La procedura di conferma del servizio prestato rappresenta un passaggio importante per gli aspiranti inseriti nelle Graduatorie provinciali per le supplenze e nelle graduatorie di istituto per gli anni scolastici 2026/27 e 2027/28. La Confasi Scuola ritiene utile fornire una guida semplice per aiutare docenti e aspiranti supplenti a comprendere quando e come utilizzare l’istanza disponibile su Istanze Online.

La funzione illustrata nella guida ministeriale è dedicata agli aspiranti che, nella domanda GPS, hanno dichiarato un servizio con data finale successiva al termine di presentazione dell’istanza. In questi casi, l’interessato deve confermare il servizio effettivamente prestato, affinché la dichiarazione sia correttamente acquisita dal sistema.

Chi deve utilizzare l’istanza

L’istanza deve essere utilizzata dagli aspiranti che hanno partecipato alla procedura di istituzione delle graduatorie provinciali e di istituto e che hanno indicato un titolo di servizio non ancora concluso alla data di scadenza della domanda. L’accesso avviene dal portale del Ministero dell’Istruzione e del Merito, tramite la pagina pubblica delle Istanze Online.

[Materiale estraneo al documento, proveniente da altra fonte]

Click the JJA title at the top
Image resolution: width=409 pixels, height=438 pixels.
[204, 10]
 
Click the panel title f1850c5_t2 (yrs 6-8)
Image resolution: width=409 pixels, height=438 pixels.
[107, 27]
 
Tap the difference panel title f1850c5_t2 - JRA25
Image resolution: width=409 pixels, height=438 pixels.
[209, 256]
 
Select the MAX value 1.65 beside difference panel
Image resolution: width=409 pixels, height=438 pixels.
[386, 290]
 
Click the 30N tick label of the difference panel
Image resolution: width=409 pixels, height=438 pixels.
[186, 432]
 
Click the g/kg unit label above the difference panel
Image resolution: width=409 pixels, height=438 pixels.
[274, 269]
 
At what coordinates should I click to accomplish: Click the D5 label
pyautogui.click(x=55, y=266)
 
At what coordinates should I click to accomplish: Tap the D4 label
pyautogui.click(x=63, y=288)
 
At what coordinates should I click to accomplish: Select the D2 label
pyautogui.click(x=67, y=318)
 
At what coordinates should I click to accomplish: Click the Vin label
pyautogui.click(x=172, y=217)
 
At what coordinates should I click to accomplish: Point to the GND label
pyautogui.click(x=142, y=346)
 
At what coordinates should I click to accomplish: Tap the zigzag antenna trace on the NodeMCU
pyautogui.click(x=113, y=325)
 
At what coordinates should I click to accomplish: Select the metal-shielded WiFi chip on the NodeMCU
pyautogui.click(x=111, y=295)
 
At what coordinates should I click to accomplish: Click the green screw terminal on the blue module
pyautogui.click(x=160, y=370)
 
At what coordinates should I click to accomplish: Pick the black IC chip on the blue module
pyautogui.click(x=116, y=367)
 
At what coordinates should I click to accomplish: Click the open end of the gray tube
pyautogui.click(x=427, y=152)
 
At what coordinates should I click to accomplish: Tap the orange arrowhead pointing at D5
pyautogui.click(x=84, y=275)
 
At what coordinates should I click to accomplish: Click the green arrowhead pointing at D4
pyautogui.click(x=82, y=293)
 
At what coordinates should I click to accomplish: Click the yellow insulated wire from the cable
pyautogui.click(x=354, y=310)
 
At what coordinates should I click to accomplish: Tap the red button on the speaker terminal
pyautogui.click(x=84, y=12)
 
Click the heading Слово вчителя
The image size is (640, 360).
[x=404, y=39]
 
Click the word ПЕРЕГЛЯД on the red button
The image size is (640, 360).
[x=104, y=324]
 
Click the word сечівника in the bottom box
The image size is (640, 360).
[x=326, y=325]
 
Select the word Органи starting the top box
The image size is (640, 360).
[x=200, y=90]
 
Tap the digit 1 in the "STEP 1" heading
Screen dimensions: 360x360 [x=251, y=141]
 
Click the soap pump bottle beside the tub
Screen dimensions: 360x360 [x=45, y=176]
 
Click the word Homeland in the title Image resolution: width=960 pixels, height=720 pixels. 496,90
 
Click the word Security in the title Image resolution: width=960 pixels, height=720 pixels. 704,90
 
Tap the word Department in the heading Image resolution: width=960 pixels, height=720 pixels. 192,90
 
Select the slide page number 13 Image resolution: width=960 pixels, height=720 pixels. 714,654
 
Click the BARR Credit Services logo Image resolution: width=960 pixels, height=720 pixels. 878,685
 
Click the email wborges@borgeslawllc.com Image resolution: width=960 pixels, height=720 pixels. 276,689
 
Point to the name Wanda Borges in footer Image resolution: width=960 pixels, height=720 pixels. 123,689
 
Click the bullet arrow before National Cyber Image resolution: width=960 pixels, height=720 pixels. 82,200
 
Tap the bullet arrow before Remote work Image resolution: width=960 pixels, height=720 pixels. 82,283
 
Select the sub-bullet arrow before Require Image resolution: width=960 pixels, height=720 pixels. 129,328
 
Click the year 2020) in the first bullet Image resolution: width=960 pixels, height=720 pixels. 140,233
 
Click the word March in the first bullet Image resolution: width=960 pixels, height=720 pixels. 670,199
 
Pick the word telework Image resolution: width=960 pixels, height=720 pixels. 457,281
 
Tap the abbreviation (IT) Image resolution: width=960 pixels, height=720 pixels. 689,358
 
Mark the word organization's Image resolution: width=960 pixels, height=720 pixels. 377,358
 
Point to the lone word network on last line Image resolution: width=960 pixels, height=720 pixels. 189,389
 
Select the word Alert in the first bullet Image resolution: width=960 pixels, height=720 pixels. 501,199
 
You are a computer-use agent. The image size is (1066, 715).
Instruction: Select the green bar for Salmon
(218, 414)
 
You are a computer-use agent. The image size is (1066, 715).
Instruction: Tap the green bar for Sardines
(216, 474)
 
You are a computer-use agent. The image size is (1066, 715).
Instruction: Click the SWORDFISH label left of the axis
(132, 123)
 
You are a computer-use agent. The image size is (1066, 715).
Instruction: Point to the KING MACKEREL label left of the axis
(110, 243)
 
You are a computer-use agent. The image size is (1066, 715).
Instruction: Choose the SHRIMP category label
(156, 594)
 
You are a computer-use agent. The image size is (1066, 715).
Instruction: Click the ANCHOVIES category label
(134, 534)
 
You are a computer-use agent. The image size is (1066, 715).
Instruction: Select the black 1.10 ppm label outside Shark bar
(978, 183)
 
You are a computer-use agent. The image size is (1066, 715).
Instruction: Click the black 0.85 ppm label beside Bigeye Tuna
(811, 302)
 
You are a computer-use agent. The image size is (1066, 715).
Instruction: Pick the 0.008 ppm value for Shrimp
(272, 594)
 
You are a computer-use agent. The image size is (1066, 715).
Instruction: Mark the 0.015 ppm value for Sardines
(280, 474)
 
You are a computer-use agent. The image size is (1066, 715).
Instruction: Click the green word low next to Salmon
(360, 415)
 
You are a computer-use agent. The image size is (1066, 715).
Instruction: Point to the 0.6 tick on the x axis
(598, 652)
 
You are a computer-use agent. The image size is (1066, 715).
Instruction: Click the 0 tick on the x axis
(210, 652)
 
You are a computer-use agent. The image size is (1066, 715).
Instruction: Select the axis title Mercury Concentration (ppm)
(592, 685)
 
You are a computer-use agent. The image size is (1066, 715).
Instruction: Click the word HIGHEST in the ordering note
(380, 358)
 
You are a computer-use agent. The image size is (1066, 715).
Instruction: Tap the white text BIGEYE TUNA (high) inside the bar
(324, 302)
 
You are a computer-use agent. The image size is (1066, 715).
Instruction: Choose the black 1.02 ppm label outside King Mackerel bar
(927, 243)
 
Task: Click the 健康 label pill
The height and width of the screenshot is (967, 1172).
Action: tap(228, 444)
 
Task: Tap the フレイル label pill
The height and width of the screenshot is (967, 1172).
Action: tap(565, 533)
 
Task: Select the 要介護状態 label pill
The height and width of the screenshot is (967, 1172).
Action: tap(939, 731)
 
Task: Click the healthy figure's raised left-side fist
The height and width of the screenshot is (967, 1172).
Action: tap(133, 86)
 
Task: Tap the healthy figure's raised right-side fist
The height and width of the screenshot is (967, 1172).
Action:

Per accedere alla procedura è necessario essere in possesso di credenziali valide per l’area riservata del Ministero oppure delle credenziali SPID. È inoltre richiesta l’abilitazione al servizio “Istanze OnLine - POLIS”. Una volta effettuato l’accesso, l’utente troverà tra le istanze disponibili quella relativa alla conferma del servizio prestato.

I passaggi principali della procedura sono i seguenti:

  • accedere al portale Istanze Online con le proprie credenziali;
  • selezionare l’istanza dedicata alla conferma del servizio prestato;
  • leggere le informazioni iniziali e cliccare su “Accedi”;
  • verificare la provincia di inserimento nelle GPS;
  • controllare i dati anagrafici e di recapito già presenti nel sistema;
  • entrare nella sezione “Titoli di servizio”;
  • selezionare il servizio da confermare e cliccare su “Modifica”;
  • spuntare la voce “Conferma servizio prestato”;
  • procedere con l’inoltro dell’istanza.

Particolare attenzione va posta alla verifica dei dati personali. La schermata mostra i dati anagrafici e i recapiti precompilati. Se l’aspirante deve modificarli, non può intervenire direttamente da questa istanza, ma deve accedere all’Area Riservata e seguire le indicazioni presenti nella sezione “Dati personali”.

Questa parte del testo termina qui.